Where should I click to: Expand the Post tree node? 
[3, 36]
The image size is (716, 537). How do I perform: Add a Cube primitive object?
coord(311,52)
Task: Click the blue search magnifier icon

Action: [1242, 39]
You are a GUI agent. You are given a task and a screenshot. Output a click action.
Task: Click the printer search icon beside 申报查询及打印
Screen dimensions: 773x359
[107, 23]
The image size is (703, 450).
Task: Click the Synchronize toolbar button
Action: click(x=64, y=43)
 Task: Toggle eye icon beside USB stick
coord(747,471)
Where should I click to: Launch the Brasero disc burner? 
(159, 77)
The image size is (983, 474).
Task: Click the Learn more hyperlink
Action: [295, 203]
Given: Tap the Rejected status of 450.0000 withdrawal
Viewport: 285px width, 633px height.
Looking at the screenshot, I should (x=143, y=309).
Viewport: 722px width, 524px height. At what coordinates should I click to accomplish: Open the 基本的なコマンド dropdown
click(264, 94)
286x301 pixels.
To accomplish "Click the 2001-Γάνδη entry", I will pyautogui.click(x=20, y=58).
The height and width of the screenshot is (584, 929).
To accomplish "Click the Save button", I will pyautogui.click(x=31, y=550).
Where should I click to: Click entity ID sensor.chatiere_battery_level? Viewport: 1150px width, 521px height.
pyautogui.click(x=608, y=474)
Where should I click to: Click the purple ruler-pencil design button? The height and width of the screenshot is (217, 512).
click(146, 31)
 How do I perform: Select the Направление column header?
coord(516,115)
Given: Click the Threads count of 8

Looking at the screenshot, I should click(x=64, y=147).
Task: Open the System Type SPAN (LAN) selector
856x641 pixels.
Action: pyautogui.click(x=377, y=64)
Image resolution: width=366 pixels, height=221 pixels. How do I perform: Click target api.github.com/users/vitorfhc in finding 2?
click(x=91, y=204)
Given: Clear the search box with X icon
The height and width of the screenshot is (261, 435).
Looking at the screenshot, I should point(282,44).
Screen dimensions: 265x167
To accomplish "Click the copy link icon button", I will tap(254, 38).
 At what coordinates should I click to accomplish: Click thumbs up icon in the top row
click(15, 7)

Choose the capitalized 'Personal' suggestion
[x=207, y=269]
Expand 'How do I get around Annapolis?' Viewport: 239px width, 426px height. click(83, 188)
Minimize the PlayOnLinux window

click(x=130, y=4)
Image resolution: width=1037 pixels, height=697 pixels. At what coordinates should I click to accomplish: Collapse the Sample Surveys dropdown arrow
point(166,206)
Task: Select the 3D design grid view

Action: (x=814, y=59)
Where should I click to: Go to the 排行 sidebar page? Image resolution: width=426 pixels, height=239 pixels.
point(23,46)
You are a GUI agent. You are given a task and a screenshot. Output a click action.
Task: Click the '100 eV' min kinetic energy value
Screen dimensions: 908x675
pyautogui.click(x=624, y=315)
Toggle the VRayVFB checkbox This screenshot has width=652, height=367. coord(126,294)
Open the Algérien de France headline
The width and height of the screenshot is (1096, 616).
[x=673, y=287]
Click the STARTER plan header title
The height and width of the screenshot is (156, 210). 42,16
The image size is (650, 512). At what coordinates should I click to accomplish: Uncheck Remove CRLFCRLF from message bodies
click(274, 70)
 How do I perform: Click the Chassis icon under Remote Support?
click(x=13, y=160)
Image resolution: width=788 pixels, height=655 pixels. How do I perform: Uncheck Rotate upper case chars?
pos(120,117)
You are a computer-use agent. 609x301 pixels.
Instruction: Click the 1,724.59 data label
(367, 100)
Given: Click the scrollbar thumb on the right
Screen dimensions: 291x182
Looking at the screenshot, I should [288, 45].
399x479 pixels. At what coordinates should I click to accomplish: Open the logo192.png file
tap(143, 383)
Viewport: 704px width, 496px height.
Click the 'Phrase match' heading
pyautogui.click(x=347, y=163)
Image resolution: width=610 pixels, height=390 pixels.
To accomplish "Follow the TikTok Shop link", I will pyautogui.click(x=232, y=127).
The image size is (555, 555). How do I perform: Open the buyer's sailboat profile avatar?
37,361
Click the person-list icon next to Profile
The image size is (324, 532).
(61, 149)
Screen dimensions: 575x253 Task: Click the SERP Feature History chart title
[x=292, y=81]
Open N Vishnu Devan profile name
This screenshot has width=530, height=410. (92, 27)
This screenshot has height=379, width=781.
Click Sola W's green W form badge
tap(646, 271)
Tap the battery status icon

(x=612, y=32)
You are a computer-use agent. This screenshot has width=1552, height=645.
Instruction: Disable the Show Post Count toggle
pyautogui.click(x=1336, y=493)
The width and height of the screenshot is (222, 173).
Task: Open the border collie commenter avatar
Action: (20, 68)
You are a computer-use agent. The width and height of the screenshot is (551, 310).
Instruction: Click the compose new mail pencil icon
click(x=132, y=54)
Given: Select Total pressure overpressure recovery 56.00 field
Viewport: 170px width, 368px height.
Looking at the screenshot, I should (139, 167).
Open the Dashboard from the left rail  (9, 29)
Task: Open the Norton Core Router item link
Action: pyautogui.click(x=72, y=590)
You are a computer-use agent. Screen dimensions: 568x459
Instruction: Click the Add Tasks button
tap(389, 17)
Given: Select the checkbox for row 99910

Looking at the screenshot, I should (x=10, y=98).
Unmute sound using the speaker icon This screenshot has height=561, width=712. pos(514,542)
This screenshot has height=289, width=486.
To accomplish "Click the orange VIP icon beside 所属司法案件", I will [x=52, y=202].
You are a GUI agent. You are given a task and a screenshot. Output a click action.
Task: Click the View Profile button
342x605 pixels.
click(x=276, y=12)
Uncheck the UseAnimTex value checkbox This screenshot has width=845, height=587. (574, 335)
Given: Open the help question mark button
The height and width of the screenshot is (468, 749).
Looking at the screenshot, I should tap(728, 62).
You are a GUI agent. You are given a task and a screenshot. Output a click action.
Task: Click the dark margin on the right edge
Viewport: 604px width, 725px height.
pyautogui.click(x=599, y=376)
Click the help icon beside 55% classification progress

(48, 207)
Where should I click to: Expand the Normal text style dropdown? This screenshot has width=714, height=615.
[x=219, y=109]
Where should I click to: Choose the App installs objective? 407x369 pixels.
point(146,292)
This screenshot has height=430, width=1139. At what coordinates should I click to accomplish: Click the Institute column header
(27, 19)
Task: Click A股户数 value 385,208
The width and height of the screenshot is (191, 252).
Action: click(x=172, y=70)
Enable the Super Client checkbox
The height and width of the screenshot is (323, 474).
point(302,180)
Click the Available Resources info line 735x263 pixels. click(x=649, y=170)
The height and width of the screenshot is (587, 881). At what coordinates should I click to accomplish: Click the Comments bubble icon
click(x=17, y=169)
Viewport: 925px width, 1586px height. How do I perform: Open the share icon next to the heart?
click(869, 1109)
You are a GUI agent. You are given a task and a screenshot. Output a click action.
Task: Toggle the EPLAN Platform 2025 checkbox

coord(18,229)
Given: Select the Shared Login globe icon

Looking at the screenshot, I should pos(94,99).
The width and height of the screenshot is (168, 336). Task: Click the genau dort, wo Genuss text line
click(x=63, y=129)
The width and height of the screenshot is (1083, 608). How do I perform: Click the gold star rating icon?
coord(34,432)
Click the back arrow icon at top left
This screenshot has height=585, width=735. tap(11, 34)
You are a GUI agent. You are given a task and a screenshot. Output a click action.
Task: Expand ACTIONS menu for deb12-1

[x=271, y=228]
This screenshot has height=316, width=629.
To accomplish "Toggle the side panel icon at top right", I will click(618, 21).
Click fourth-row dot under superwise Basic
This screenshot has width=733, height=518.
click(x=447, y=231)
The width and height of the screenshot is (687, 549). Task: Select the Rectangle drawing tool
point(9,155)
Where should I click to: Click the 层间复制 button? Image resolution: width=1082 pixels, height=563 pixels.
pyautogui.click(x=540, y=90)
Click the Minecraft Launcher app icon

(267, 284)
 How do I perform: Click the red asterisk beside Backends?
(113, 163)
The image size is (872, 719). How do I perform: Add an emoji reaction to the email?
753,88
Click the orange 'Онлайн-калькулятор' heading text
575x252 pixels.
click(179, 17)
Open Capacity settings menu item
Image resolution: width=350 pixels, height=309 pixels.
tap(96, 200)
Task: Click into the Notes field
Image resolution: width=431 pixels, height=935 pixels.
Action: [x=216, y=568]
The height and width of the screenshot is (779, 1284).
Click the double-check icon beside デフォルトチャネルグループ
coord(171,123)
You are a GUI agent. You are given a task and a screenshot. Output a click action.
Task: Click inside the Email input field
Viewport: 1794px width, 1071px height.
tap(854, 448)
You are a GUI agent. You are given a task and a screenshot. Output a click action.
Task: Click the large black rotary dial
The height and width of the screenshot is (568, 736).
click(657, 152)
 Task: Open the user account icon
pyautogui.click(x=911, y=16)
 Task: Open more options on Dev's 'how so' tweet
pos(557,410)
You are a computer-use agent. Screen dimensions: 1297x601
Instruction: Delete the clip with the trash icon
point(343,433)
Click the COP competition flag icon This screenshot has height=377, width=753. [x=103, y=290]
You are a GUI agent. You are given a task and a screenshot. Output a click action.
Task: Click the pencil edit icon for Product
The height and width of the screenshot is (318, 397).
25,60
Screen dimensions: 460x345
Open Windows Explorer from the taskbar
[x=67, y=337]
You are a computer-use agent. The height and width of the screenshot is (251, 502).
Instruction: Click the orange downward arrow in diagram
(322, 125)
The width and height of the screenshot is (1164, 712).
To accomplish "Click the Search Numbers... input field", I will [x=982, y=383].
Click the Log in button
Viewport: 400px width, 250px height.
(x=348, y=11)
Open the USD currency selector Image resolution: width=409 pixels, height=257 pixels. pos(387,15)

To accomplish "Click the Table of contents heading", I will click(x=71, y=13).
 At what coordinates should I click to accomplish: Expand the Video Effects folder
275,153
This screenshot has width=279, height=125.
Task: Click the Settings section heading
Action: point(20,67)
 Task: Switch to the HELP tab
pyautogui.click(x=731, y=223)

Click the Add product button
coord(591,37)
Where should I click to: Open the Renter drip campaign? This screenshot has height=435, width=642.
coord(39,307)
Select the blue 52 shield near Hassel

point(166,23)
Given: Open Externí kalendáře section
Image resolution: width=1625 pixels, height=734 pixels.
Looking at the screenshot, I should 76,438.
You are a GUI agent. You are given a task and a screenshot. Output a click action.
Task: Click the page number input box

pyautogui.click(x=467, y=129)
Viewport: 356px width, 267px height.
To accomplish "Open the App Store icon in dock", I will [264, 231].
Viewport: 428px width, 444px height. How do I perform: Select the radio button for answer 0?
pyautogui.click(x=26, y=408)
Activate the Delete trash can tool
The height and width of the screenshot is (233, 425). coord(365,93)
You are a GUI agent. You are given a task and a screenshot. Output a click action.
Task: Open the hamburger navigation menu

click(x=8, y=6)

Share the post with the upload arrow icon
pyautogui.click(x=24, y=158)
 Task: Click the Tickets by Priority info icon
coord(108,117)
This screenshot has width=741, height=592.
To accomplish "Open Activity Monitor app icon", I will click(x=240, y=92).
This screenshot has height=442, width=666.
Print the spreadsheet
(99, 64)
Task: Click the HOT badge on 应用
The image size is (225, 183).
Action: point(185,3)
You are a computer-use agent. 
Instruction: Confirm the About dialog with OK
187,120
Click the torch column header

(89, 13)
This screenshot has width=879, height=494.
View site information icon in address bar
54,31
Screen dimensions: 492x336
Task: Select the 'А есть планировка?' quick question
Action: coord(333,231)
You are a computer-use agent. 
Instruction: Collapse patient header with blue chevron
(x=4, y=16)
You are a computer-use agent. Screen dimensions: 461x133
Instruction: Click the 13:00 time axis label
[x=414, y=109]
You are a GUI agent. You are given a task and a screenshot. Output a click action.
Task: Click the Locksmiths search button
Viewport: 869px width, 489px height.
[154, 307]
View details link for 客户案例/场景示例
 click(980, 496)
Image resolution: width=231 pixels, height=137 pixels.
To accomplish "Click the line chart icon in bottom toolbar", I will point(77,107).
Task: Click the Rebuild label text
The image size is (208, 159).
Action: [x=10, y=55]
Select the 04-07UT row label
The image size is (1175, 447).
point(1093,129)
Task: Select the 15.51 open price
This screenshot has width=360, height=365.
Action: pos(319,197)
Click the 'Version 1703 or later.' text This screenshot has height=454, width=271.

----------------

Assignment
Lines of the material that contain the word "field" are to be gathered.

Exercise result
Given: Select Total pressure overpressure recovery 56.00 field
Task: Click into the Notes field
Task: Click inside the Email input field
To accomplish "Click the Search Numbers... input field", I will [x=982, y=383].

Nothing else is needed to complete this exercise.